Each blob is allocated enough extents to contain all of its data, as well as a number of data blocks reserved for storing verification metadata of the blob. This metadata is always stored in the first blocks of the blob. Metadata is padded so that the actual data always starts at a block-aligned address.

This verification metadata is called a Merkle Tree, a data structure that uses cryptographic hashes to guarantee the integrity of the blob's contents.

Merkle tree

A blob's Merkle Tree is constructed as follows (for more details, see Fuchsia Merkle Roots):

Each leaf node is a sha256 hash of a single block's worth of data.
Each non-leaf node is a sha256 hash combining its children's hashes.
The tree terminates at the level where there is a single sha256 hash.

The hash value at the top-most node is known as the Merkle Root of the blob. This value is used as the name of the blob.

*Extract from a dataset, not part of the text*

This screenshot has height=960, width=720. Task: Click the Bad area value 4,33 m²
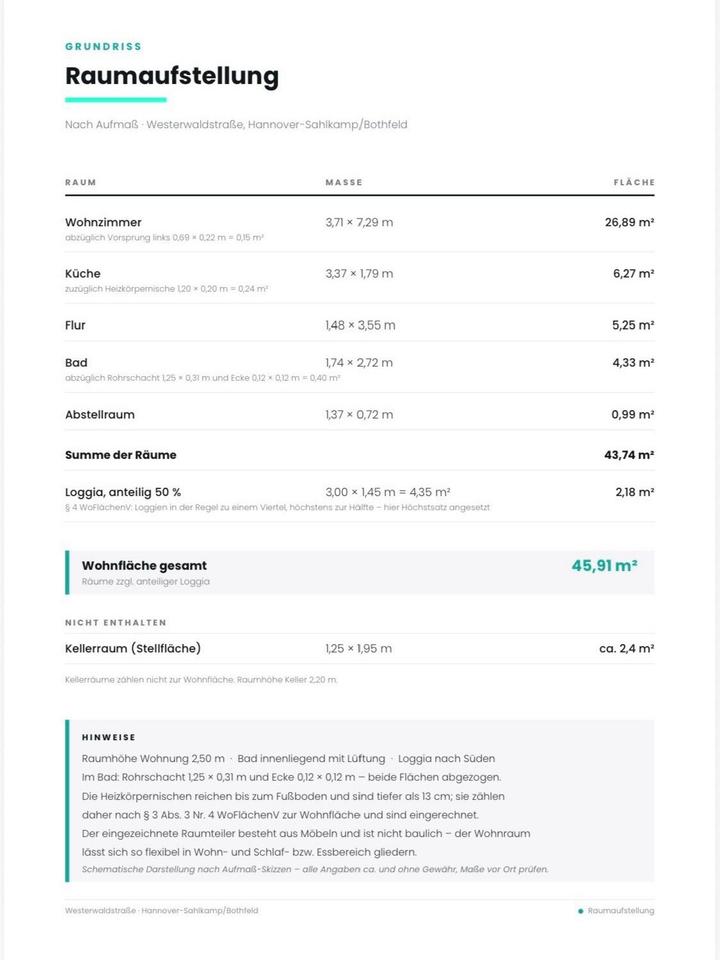633,362
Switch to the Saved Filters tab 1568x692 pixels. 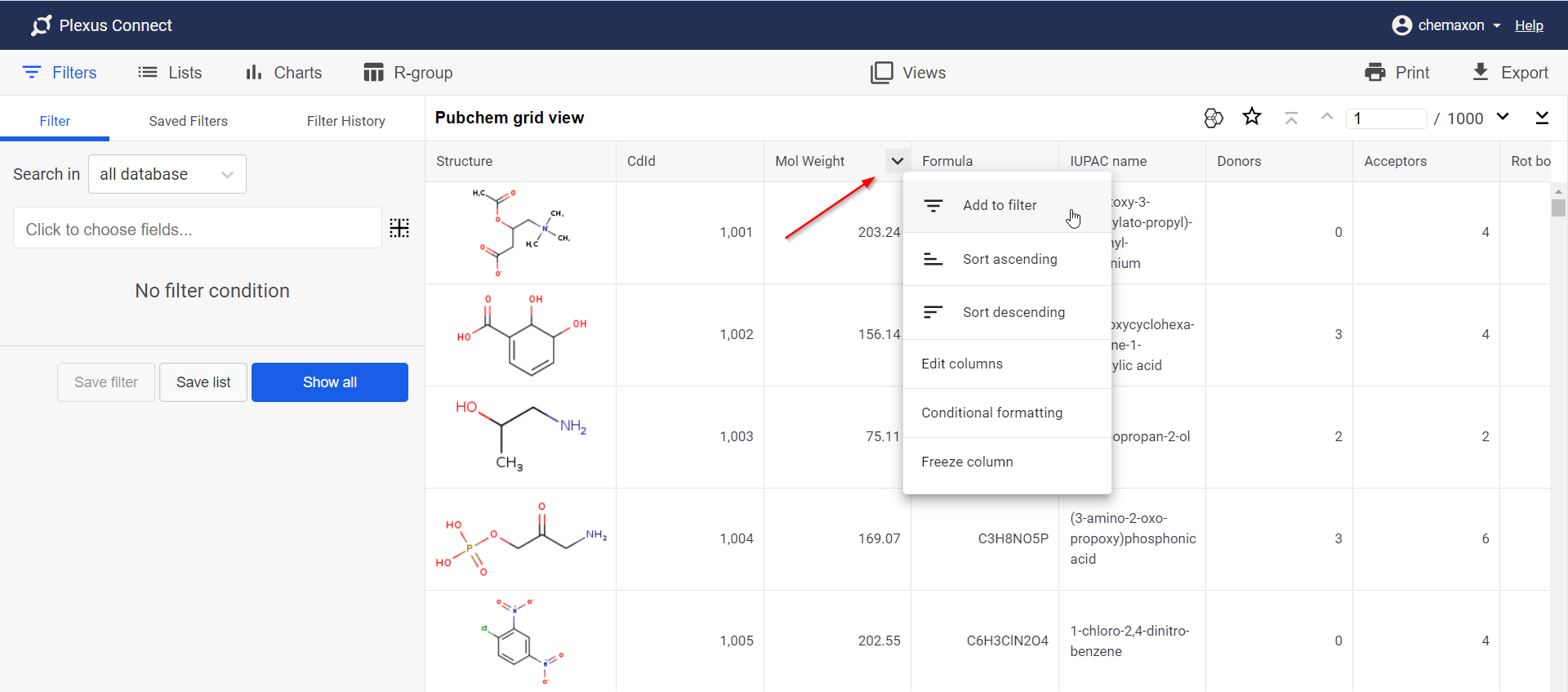[x=188, y=121]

A simplified example Merkle Tree

Figure 10: A simplified example Merkle Tree. Note that in practice more information is included in each hash value (such as the block offset and length), and each non-leaf node is significantly wider (in particular, each non-leaf node can contain up to 8192 / 32 == 256 children).

Implementation of BlobFS

Like other Fuchsia filesystems, BlobFS is implemented as a userspace process that serves clients through a FIDL interface.